Buku ini lahir dari sebuah keprihatinan sekaligus harapan. Keprihatinan, karena semakin banyak anak muda hari ini bergumul dengan kecemasan, tekanan akademik, dan kesepian di tengah dunia yang tampak semakin terhubung lewat layar, namun sering kali terasa semakin sepi secara emosional. Harapan, karena di tengah situasi itu, ditemukan satu kekuatan yang sering diremehkan: kepedulian antar teman sebaya.
Konseling sebaya bukanlah pengganti layanan psikologi profesional. Ia adalah jembatan ruang pertama tempat seseorang merasa aman untuk bicara, sebelum mungkin ia membutuhkan bantuan yang lebih mendalam. Di banyak sekolah dan kampus, remaja justru lebih dulu curhat kepada teman dekat dibanding kepada guru, dosen, atau bahkan orang tua. Fakta ini bukan untuk disesalkan, melainkan untuk direspons dengan bijak: bagaimana caranya agar teman-teman ini punya bekal yang cukup untuk mendengarkan dengan baik, tanpa menghakimi, dan tahu kapan harus merujuk pada bantuan yang lebih tepat.

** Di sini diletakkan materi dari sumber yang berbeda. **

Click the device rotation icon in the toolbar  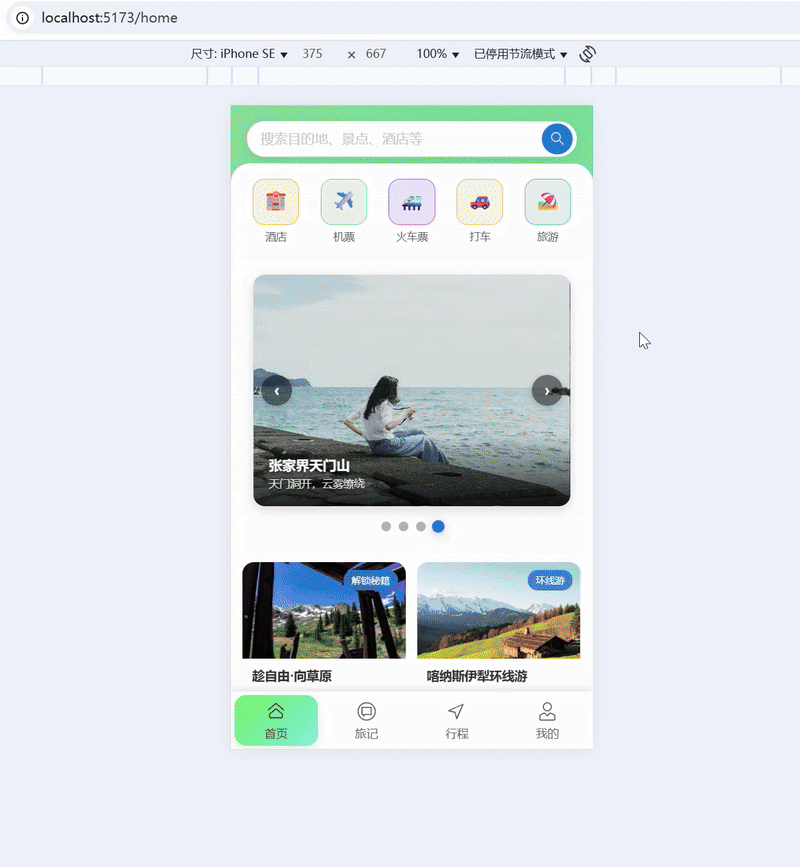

Edisi buku ini disusun lebih lengkap dari versi sebelumnya. Setiap bab kini dilengkapi dengan contoh kasus nyata (fiktif namun representatif), skrip percakapan yang dapat dijadikan rujukan gaya bicara, latihan refleksi untuk pembaca maupun calon konselor sebaya, serta rangkuman di akhir setiap bab agar poin-poin penting mudah diingat dan dipraktikkan.

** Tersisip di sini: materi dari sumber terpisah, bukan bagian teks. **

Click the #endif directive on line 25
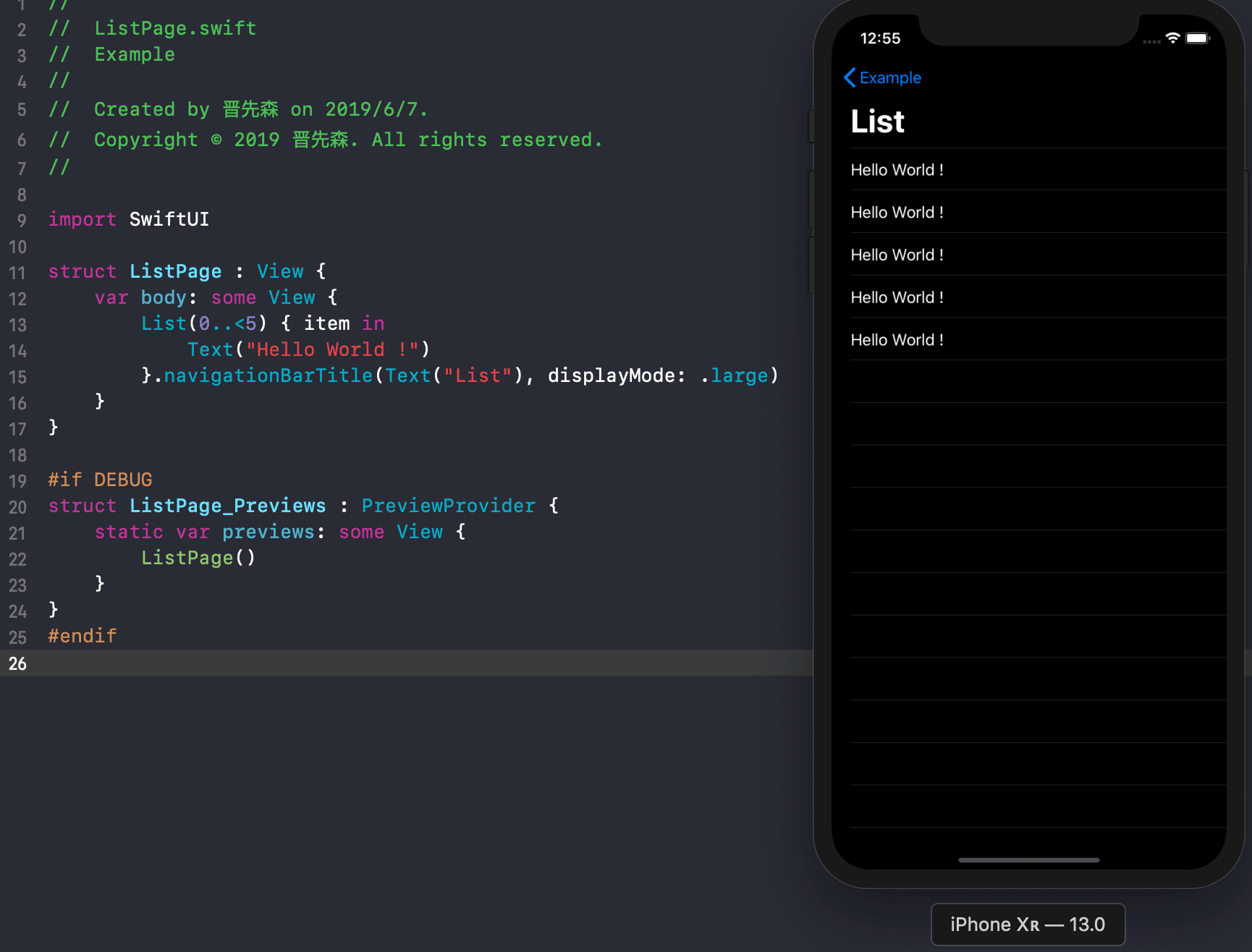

Materinya disusun mulai dari dasar teori, keterampilan praktis, tantangan di ruang digital, hingga langkah membangun program yang berkelanjutan di sekolah maupun kampus. Buku ini ditujukan bagi siswa, mahasiswa, guru bimbingan konseling, dosen pembimbing, pengelola komunitas, maupun siapa saja yang ingin menjadi teman yang lebih hadir bagi sesamanya.